I watched the seventh and eighth nights of the thirty-first G1 Climax from a cabin, in a car, and at a Citgo gas station with a built-in McDonald’s.
“Outdated map crumpled in my pocket…”
NJPW G1 CLIMAX 31 NIGHT 7 (9/30/21)
1. Yujiro Takahashi vs. BUSHI
The old joke goes that there wasn’t much special about this Special Singles Match. BUSHI doesn’t totally make the case for junior heavyweights in the G1, though Yujiro rarely makes his own case and he’s in every year now. This is what happens when standards regress. Still though – solid finish. **1/2
2. G1 Climax – Block A: Tomohiro Ishii vs. Tanga Loa
I don’t know enough about pro wrestling to tell you with any certainty that Tama Loa is a bad wrestler, but I have seen him wrestle a few matches in the last week and it hasn’t been good. Tonight he faced Ishii though, and Ishii is always up to the task.
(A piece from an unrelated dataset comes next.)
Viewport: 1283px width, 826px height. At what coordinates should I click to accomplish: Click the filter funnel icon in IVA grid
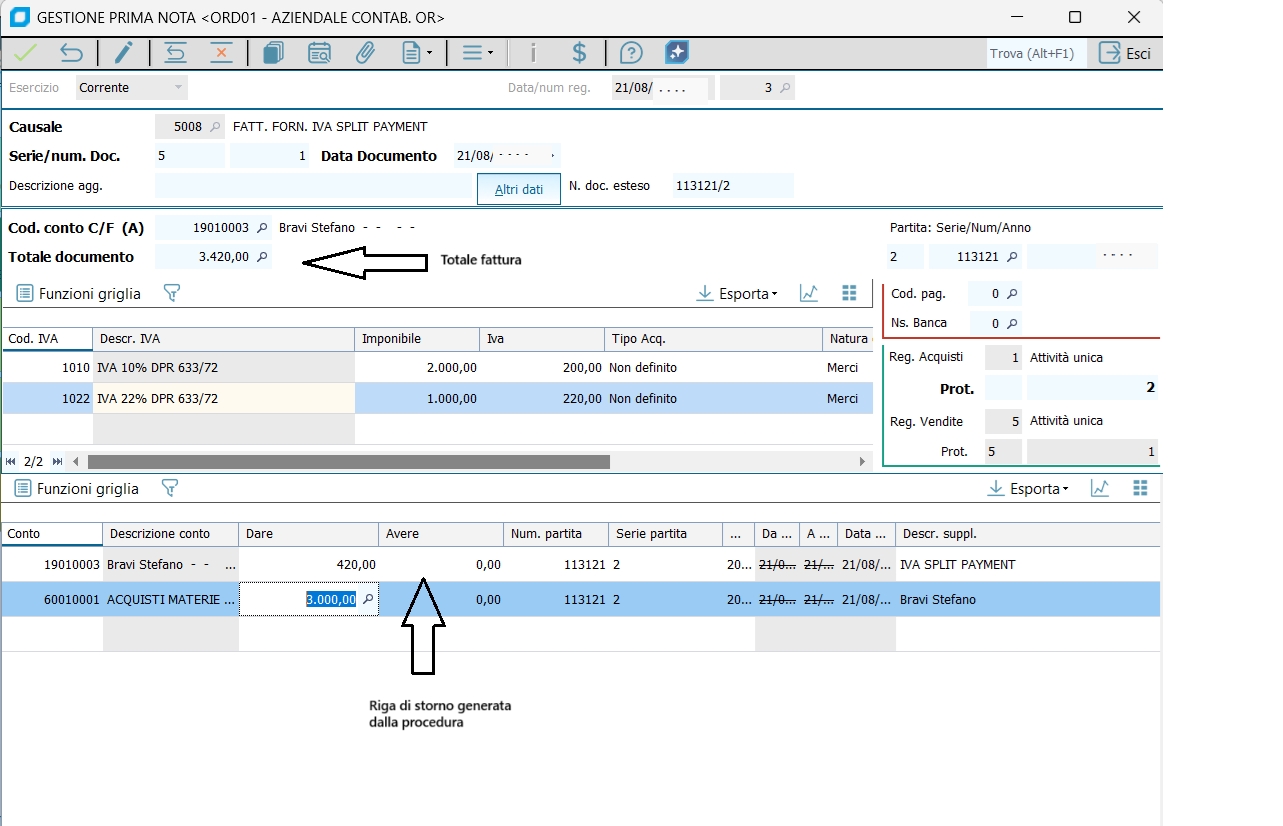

He puts Loa through a good old-fashioned beating and makes Loa look like a threat too: wobbly sell after an elbow exchange, hard bump into the post, a chinlock sell where he contemplates life itself.
The finish keeps moving too: instead of Loa stalking around, he and Ishii are using the momentum of the ropes to get big pops off both a Loa dropkick and clothesline. A good match but an Ishii masterpiece. ***1/4
3. G1 Climax – Block A: Zack Sabre Jr. vs. Great-O-Khan
ZSJ has been on a run this G1 because of some very good wrestling but also because in a year that feels especially stale, he’s doing something different. In contrast, besides some shrieking and Mongolian chopping the first three nights saw Great O-Khan mostly going along with the plan. Here he plays the mat game with ZSJ and uses a diverse wrestling background and straight-up weight to get the better of him. Guys don’t usually get the better of ZSJ, so it’s something different on top of something different.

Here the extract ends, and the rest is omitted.